* [Problem to solve] Reproduce the entries below exactly, but only from the line containing "Switch to the Server tab" to the line containing "You are a computer-use agent. The image size is (618, 990).", inclusive.

* [Given records]
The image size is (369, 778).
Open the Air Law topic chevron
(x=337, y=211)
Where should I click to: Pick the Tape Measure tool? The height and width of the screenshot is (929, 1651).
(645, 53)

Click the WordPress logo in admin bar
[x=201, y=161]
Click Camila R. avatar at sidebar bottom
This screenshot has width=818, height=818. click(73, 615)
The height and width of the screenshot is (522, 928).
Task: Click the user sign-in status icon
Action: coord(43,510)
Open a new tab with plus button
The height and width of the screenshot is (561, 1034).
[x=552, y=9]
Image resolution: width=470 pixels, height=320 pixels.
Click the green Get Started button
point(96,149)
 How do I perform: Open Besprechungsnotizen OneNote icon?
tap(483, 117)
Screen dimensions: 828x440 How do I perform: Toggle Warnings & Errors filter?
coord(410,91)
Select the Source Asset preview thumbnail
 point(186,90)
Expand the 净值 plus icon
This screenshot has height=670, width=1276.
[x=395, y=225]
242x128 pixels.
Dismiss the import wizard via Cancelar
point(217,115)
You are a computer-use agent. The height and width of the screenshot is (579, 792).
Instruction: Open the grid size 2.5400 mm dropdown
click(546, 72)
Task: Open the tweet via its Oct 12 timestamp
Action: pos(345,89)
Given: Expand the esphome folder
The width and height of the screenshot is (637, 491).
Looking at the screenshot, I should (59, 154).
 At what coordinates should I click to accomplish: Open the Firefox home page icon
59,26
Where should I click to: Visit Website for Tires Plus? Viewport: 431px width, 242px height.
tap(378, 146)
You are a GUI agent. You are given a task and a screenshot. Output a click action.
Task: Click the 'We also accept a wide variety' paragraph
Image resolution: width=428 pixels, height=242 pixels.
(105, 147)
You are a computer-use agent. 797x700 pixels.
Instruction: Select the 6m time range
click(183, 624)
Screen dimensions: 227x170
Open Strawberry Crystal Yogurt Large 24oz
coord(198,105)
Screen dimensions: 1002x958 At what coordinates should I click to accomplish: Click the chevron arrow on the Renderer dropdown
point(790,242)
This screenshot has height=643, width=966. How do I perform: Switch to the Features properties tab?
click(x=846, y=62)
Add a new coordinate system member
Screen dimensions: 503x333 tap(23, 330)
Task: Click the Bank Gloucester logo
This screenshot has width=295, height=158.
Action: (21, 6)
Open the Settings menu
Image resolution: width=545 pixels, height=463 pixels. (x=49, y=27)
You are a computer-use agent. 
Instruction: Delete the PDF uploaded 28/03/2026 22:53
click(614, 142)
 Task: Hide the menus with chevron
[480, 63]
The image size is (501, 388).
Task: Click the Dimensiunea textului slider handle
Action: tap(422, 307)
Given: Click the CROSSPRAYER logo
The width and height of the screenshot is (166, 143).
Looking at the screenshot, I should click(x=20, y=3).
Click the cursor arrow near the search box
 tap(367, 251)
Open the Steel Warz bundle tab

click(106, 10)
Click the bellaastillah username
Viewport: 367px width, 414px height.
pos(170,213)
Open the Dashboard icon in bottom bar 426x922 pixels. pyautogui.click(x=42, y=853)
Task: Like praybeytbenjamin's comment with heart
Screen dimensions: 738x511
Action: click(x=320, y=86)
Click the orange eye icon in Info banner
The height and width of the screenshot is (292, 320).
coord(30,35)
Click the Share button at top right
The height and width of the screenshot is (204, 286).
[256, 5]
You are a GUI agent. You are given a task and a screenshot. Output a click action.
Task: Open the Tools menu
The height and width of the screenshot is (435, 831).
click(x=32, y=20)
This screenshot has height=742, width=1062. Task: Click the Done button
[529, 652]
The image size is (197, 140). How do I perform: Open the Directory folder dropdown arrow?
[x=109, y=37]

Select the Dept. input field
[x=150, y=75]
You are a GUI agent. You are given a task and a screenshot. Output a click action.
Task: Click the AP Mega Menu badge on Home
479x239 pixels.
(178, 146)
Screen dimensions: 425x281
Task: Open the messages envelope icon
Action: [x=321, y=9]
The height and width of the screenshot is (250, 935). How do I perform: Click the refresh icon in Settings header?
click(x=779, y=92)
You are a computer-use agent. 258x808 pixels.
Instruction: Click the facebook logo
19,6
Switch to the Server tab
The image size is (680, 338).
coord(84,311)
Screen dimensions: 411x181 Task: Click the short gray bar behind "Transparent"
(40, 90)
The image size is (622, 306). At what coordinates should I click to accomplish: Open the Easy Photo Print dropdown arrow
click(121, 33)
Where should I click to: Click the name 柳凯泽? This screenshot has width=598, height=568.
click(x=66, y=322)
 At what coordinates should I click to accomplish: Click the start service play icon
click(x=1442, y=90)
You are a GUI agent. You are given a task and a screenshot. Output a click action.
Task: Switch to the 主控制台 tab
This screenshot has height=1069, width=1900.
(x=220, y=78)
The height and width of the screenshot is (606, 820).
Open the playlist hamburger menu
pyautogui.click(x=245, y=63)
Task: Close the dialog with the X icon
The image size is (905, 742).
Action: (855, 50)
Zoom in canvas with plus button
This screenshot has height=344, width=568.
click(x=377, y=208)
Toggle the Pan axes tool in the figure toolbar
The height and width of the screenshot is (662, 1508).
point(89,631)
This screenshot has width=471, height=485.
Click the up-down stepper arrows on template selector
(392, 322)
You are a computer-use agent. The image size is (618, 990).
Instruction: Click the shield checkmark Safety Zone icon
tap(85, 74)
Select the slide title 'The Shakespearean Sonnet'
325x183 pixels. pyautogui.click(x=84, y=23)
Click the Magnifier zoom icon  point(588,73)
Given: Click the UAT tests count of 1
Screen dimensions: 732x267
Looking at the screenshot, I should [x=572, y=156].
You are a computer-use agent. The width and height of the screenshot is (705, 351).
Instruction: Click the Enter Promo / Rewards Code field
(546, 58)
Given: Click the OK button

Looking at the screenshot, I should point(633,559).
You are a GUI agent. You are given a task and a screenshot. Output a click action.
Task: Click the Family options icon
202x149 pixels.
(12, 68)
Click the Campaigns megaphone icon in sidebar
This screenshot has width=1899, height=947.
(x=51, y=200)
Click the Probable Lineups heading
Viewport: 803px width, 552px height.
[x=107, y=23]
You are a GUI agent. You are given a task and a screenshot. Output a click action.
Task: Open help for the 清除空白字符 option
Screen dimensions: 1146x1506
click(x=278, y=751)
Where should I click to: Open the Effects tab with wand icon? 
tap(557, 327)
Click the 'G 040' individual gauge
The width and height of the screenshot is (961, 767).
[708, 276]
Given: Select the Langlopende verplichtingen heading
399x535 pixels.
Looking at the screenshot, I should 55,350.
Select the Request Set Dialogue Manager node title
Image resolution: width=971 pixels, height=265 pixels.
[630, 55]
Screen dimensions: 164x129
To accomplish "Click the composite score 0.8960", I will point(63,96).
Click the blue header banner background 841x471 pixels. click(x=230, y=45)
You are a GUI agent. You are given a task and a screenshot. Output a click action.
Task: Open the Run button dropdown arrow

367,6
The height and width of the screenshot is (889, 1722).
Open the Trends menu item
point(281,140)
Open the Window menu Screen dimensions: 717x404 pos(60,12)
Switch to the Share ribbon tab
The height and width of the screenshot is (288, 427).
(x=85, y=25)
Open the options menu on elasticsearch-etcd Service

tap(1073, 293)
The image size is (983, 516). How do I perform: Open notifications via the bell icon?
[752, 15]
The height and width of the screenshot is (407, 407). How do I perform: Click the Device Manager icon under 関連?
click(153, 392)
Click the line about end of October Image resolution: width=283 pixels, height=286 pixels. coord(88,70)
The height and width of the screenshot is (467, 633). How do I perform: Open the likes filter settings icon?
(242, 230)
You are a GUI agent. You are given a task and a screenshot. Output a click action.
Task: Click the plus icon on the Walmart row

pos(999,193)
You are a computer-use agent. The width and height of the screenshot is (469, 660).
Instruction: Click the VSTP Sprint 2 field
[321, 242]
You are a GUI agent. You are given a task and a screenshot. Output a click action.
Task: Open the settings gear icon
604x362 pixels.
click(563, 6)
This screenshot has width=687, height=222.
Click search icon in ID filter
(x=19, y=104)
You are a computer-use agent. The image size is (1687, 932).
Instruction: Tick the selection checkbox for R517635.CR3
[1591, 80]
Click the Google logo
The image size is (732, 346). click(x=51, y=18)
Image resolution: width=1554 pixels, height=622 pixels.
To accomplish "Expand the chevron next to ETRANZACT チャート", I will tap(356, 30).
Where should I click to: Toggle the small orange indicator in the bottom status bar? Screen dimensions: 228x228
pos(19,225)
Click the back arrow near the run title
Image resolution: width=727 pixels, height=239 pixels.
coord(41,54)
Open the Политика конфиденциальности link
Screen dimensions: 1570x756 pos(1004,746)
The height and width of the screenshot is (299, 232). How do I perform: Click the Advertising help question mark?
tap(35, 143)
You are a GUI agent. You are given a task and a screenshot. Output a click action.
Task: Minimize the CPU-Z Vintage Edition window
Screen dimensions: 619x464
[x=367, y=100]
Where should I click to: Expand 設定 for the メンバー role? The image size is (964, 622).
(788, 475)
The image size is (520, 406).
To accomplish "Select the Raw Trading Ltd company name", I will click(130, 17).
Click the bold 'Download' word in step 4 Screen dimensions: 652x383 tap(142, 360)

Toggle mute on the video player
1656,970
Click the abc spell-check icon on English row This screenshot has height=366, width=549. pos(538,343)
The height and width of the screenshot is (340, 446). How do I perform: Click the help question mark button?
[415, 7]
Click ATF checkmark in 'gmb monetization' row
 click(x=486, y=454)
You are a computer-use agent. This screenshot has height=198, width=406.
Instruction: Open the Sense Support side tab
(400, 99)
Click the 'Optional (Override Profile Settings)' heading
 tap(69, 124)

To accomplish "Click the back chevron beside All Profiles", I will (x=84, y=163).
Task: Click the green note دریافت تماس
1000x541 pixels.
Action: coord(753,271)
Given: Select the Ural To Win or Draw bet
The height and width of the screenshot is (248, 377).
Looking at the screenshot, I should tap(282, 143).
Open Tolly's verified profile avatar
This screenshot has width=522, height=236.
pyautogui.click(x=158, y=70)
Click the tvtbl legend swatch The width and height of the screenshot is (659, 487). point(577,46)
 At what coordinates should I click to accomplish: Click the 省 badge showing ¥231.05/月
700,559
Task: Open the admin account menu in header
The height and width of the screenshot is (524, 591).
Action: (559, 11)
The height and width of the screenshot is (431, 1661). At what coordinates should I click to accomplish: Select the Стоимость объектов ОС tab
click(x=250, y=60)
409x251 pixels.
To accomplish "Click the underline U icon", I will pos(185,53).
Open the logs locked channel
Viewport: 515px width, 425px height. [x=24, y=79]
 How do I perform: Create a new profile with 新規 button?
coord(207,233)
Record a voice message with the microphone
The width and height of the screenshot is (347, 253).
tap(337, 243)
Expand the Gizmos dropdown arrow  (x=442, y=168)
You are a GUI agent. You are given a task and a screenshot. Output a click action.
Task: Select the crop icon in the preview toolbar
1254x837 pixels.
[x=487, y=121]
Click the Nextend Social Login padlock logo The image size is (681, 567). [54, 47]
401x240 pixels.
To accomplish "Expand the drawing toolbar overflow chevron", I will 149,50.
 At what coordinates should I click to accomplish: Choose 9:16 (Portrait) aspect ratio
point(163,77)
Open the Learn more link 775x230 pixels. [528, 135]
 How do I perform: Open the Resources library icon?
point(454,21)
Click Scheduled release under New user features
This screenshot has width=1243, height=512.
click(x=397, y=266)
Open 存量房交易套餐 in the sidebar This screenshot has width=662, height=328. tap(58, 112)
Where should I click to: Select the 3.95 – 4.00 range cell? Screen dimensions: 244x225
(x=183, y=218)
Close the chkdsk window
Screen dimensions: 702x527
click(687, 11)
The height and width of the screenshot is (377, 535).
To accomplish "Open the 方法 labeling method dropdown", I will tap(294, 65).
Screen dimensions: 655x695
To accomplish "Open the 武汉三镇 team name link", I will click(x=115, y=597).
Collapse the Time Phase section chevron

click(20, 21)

* [Result of this task]
Switch to the Server tab
The image size is (680, 338).
coord(84,311)
Screen dimensions: 411x181 Task: Click the short gray bar behind "Transparent"
(40, 90)
The image size is (622, 306). At what coordinates should I click to accomplish: Open the Easy Photo Print dropdown arrow
click(121, 33)
Where should I click to: Click the name 柳凯泽? This screenshot has width=598, height=568.
click(x=66, y=322)
 At what coordinates should I click to accomplish: Click the start service play icon
click(x=1442, y=90)
You are a GUI agent. You are given a task and a screenshot. Output a click action.
Task: Switch to the 主控制台 tab
This screenshot has height=1069, width=1900.
(x=220, y=78)
The height and width of the screenshot is (606, 820).
Open the playlist hamburger menu
pyautogui.click(x=245, y=63)
Task: Close the dialog with the X icon
The image size is (905, 742).
Action: (855, 50)
Zoom in canvas with plus button
This screenshot has height=344, width=568.
click(x=377, y=208)
Toggle the Pan axes tool in the figure toolbar
The height and width of the screenshot is (662, 1508).
point(89,631)
This screenshot has width=471, height=485.
Click the up-down stepper arrows on template selector
(392, 322)
You are a computer-use agent. The image size is (618, 990).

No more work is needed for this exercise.